The vast majority of documents (including PDFs) are created using Word. Here are some key principles to consider to improve the accessibility and usability of these documents.
Set the document language
Many assistive technologies can operate in different languages to provide a tailored experience for the learner. However, these tools can only do this when a document has the appropriate language identified.
In Word, go to Review > Language > Set Proofing Language and on the next dialogue box select the default language.
To set a specific block of text to a different language, highlight the text first before performing the steps above.
By using a heading structure, you help those who may have a visual impairment understand how the document is structured. This is helpful for users who use screen readers as they can jump between headings to more quickly navigate the document.
It also allows visual users to more easily scan the page. Additionally if “the computer” understands the documents structure, tables of contents and PDF bookmarks can be created automatically and be auto-updated as you make changes to the document.
To create headings in Word use the “styles” tools in the Home Tab. Use the Heading 1, Heading 2 etc. to create hierarchy in the titles that you have used. The visual appearance can be changed to suit your taste or needs.
For more information take a look at Microsoft’s Creating Headings in Word tutorial.
When creating lists in Word use the built-in bullet points. Without using these tools lists are simply a number of words that look like a list, not an actual list that assistive technologies can understand as such.
Use descriptive and unique link text
Use meaningful, descriptive link text so all users know what they are clicking on before selecting the link. Do not rely on the text around the link to give it meaning, rely on the actual text that is intended to be clicked.

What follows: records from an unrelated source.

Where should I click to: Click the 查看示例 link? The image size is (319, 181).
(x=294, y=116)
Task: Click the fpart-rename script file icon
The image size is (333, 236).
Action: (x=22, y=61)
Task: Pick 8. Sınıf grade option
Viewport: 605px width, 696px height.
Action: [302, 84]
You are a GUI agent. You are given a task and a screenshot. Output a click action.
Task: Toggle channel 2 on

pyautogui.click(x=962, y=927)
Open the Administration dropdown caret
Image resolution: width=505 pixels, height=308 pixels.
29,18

Many screen reader users will list all the links on a page, if all links use the text ‘click here’, the screen reader can only create a list of links without context consisting of ‘Click Here’, ‘Click Here’, ‘Click Here’. Additionally, when scanning a document for a link it is much easier for everyone when the link is properly named.

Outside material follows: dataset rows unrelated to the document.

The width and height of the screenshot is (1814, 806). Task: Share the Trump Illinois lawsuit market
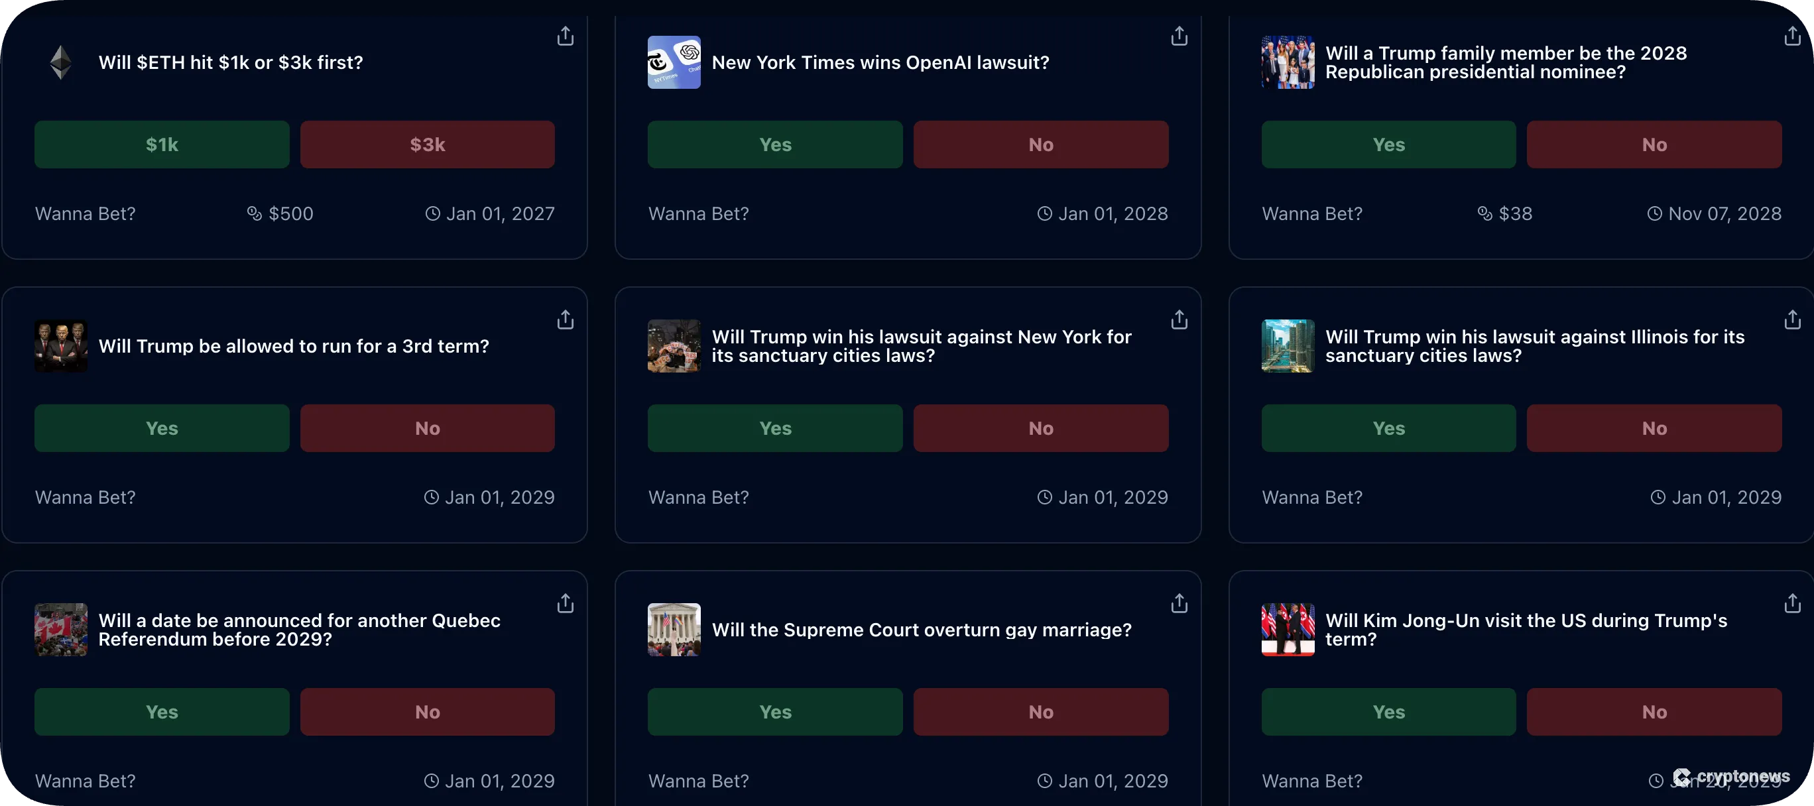tap(1792, 320)
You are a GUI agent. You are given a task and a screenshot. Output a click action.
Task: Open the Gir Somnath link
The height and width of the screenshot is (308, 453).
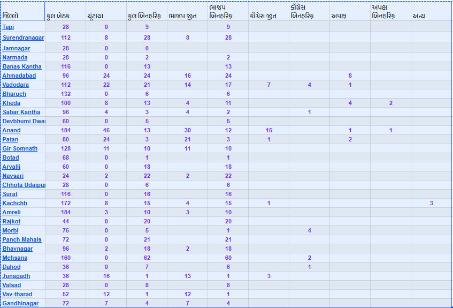pyautogui.click(x=20, y=149)
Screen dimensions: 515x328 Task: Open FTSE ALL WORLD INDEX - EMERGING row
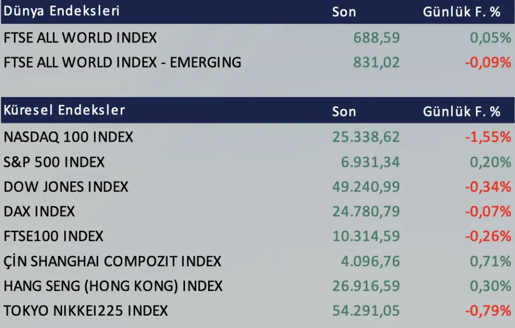pos(122,62)
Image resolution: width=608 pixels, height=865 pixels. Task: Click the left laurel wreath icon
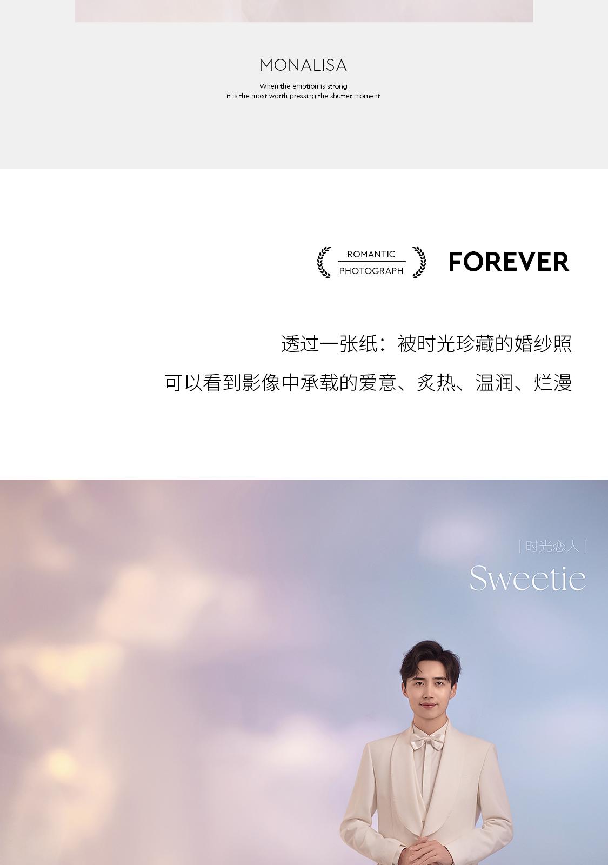[324, 262]
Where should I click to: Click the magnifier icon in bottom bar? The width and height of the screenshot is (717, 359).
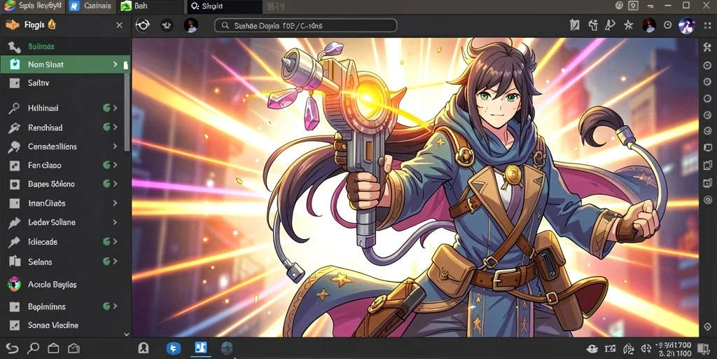coord(33,348)
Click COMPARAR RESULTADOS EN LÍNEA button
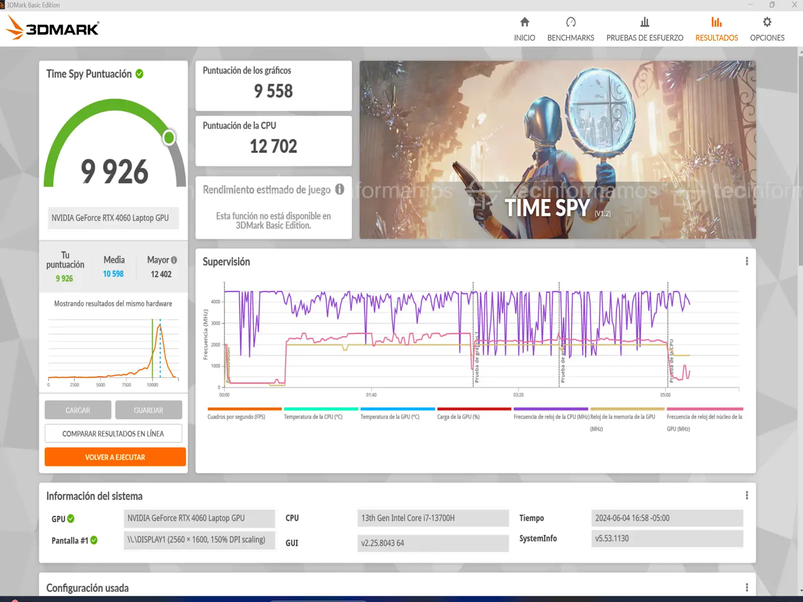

Poorly written, inaccessible link:
- For more information click here for the W3C guide to accessibility
Appropriately written, accessible link:
- For more information take a look at the W3C guide to accessibility
For more information take a look a Microsoft’s Creating accessible links tutorial.
- Use a sans serif font such as Ariel, this is easier to read than a serif font such as Times New Roman.
- Do not overuse bold when emphasizing text. If everything is emphasised, then nothing is emphasised.
- Using italics can be problematic for those with dyslexia.
- It is advisable not to use underline as another form of emphasis as this is often used to signify a web link. It can confuse users into thinking that they can click the underlined text.
- Use left justification for text, never fully justify. Many people with cognitive disabilities or visual impairments find reading blocks of text difficult which can be made worse by fully justified text.
- In order to fully justify text so both margins are equal, uneven gaps between words are created to make all of the line lengths the same. These uneven spaces can create “rivers of white” that run down the page making line following difficult.
- When text is left justified it normally means that line lengths are different which creates a ragged right-hand margin. This can be used as a visual “place holder” to help readers find the next line of text.
Alternative text and descriptions.
All non-text-based content such as images and charts should have concise descriptions that describe the contents of the media. In Word, text descriptions can be added by right-clicking the image and selecting either Format Picture or Edit Alt-Text depending upon which version of Word that you are using.
For more information see Microsoft’s Adding alternative text to a shape, picture, chart, SmartArt graphic, or other object tutorial.
In many cases writing alt-text can be quite difficult. Neil of the TEL Team has written a blog post called Make it Accessible – Alternative Text which you might find helpful.
You may also find this guide by WebAIM about writing alt-text helpful.
Use tables wisely
Tables of data can be very difficult for assistive technologies to understand unless they have been created with the correct markup that defines the relationships between all the parts, for example, which cell is a header and which cells are data.
Whilst Word can be used to create relatively simple tables in an accessible manner, more complex tables can be problematic. Often complex tables can be simplified by breaking them into multiple simple tables with a heading above each.
By taking this approach you not only help assistive technology users but also users that may have a cognitive disability or learning difference.
Please note that you should only ever use a table when the most appropriate way to express the data is via a matrix of columns and rows. Never use a table to control the visual formatting of the document.
Please see the Microsoft guidance on Creating Accessible Tables for more information on how to set column headers and cell properties.
Be careful with colour usage
Don’t use colour as the sole signifier of important information as colour blind users will not be able to see it. Use text labels and shapes in addition to colour.
Using only colour to convey information.
Using text labels with colour.
|Red Group Tutorial
|Blue Group Tutorial
Using only colour to convey information.
Using shape and colour to convey information.